SKEDCO, an Oregon corporation, sued its competitor ARC (dba Medsled), a Missouri corporation, alleging false advertising in violation of federal and Oregon law based on ARC’s comparative claims about the parties’ emergency medical rescue equipment in brochures, films, presentations, and online.
The court first found personal jurisdiction in Oregon. SKEDCO had the burden of establishing personal jurisdiction by making a prima facie showing of facts that support the exercise of jurisdiction over defendant. Here, specific jurisdiction was adequately shown; the elements are (1) purposeful direction, (2) a claim arising out of the defendant’s forum-related activities, and (3) that the exercise of jurisdiction was reasonable; when the first two parts are shown, the burden shifts to the defendant to show unreasonableness. For purposeful direction, the tort-based effects test applied: “the defendant allegedly must have (1) committed an intentional act, (2) expressly aimed at the forum state, (3) causing harm that the defendant knows is likely to be suffered in the forum state.”
The first part of the effects test was clearly satisfied, since ARC intended to publish ads that targeted SKEDCO and made comparisons. This conduct was expressly aimed at Oregon because, under the 9th Circuit’s test, there’s express aiming “when the defendant is alleged to have engaged in wrongful conduct targeted at a plaintiff whom the defendant knows to be a resident of the forum state.” Here, ARC targeted SKEDCO with its comparisons.
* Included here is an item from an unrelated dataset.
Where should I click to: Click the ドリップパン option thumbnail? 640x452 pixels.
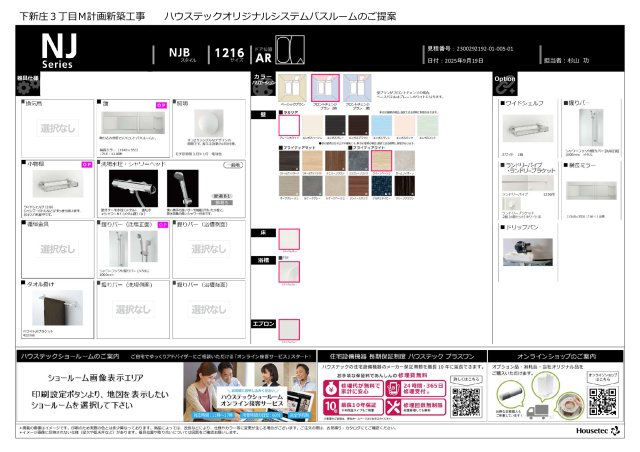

ARC argued that it operated an essentially passive website, which wasn’t enough to confer jurisdiction. But SKEDCO’s claims weren’t just based on ARC’s website, but also in brochures and YouTube videos (why YouTube isn’t “passive” for these purposes is not clear to me). A passive website in conjunction with “something more” directly targeting the forum is sufficient, and “something more” includes “individually target[ing] a plaintiff known to be a forum resident.” And the final element of the effects test was satisfied, because any harm suffered by SKEDCO would necessarily be felt in Oregon regardless of where it lost business.
The claims also arose out of/resulted from ARC’s forum-related activities: its allegedly false ads targeting an Oregon corporation. ARC didn’t show that the exercise of jurisdiction would be unreasonable, despite its minimal contacts in Oregon.
The court also declined to dismiss the Lanham Act claims as laches-barred based on the pleadings; laches is usually fact-intensive. The date of the comparative YouTube video was, ARC submitted, March 16, 2011. ARC argued that SKEDCO therefore slept on its rights for over two years. Assuming this to be true, the earliest date that laches could attach would be March 16, 2013, and SKEDCO sued on April 24. It should have the opportunity to explain why the five-week delay was reasonable, and ARC also didn’t show prejudice, though it was free to renew its defense after discovery.
Finally, the court held, based on state appellate court cases, that common law unfair competition in Oregon covered only misappropriation of intellectual property, not false advertising.